Study questions ▸
1. In the passage on light fiction, what does the stockman the heroine chooses turn out to be?
2. List the quoted phrases that the passage on light fiction gives for the exotic country these tale tellers evoke.

Quoted passage ▸
-*-*-

The New Zealand Novel 1860-1965
Light Fiction. The bread-and-butter of popular fiction publishing continues to be earned by romantic entertainments aimed at women readers, our earliest and longest-lived type of "exploiting" novel. In it, sheep stations, North and South, are still plentiful; the Maori people still have sales-appeal in plot, title, and jacket design; and a rosy glow of unreality suffuses the "enchanted islands", "long white clouds", "blue remembered hills", and "singing tides" of the exotic country which these tale tellers evoke. History is still with us: sometimes a beautiful girl will "cast a shadow over three generations" in the dear old homestead under the elms; sometimes she has a turbulent life among the Wild Whalers at Port Underwood or Te Awaiti; sometimes she is a waif washed ashore on a raft, and roughs it on the goldfields; sometimes she comes fresh from the Old Country to dwell in a "colonial mansion by an enchanted river", meeting there tattooed Maori chiefs, perils and passion, and finally choosing the stockman for her mate; he proves to be, of course, an Earl.

-*-*-

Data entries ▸
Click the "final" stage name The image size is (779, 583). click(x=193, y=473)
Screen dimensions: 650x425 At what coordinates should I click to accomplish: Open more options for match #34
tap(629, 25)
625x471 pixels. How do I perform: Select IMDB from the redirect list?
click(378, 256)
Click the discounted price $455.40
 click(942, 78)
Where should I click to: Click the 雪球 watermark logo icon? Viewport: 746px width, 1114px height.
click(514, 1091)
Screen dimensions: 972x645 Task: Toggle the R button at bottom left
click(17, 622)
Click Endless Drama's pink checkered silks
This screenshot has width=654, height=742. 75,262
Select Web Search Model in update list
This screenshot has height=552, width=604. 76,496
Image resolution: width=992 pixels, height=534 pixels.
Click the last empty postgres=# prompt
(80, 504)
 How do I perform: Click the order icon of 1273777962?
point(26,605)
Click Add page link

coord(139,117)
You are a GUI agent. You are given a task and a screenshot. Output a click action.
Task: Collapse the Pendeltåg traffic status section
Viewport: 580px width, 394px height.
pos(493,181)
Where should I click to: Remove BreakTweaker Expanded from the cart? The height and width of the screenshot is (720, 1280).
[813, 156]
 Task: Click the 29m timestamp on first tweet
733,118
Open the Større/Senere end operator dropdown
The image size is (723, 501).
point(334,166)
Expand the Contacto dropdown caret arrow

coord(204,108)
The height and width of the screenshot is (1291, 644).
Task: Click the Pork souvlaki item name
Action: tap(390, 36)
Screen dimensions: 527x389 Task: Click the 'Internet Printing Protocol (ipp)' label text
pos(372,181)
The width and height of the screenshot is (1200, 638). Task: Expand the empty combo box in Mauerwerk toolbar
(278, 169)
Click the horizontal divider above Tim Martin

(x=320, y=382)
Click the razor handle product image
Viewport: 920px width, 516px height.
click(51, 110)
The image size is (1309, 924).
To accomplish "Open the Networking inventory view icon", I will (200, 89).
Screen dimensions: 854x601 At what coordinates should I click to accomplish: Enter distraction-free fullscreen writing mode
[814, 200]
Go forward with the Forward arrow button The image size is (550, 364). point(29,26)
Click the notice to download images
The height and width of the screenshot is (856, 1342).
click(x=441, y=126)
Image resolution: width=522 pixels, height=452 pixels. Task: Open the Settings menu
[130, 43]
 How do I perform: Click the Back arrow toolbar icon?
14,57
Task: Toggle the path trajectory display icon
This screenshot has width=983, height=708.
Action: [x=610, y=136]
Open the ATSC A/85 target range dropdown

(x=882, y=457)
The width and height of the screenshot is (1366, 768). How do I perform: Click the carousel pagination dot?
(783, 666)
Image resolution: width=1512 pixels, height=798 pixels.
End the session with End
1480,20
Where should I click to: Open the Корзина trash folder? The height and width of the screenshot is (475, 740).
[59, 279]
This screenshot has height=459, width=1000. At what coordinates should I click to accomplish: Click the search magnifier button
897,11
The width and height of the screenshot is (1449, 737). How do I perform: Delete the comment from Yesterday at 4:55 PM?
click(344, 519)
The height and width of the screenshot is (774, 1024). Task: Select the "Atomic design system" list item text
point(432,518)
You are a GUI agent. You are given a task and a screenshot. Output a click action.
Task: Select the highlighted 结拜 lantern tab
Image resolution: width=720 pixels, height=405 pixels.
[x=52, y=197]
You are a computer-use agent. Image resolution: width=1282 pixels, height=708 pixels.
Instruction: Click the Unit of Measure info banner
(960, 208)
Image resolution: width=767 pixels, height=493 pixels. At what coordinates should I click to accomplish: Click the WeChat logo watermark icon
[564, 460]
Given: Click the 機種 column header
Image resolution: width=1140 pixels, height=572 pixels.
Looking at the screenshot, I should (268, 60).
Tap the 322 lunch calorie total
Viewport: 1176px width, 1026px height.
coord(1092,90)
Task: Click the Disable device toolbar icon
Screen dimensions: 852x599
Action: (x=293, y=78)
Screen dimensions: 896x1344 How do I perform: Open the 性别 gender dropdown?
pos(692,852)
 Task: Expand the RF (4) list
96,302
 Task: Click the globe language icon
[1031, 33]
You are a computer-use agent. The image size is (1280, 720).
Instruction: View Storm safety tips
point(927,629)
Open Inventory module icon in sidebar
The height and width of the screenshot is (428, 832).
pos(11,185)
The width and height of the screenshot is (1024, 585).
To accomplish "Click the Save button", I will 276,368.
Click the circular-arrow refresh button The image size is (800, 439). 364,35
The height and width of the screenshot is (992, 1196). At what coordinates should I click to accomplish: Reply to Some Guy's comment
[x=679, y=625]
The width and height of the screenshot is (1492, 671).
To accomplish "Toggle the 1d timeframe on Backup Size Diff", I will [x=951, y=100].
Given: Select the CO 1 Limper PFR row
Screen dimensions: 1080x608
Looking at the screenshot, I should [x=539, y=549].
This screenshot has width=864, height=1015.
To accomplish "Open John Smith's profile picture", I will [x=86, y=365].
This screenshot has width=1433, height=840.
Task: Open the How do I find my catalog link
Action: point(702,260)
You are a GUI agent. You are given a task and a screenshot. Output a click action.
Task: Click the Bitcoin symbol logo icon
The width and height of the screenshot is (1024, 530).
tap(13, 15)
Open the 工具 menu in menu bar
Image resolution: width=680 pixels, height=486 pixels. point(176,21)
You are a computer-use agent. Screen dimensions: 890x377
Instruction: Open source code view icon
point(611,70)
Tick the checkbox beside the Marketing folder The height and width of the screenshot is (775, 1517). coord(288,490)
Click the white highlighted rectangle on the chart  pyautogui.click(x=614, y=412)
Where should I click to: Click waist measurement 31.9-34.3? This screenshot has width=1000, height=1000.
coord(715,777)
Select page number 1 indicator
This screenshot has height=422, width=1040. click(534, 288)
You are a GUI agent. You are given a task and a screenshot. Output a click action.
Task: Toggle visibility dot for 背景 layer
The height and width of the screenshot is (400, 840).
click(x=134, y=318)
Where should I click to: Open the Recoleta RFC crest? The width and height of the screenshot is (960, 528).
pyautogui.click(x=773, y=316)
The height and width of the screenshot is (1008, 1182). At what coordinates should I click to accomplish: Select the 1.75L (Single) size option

-*-*-

Responses per task ▸
1. An Earl.

2.
- "enchanted islands"
- "long white clouds"
- "blue remembered hills"
- "singing tides"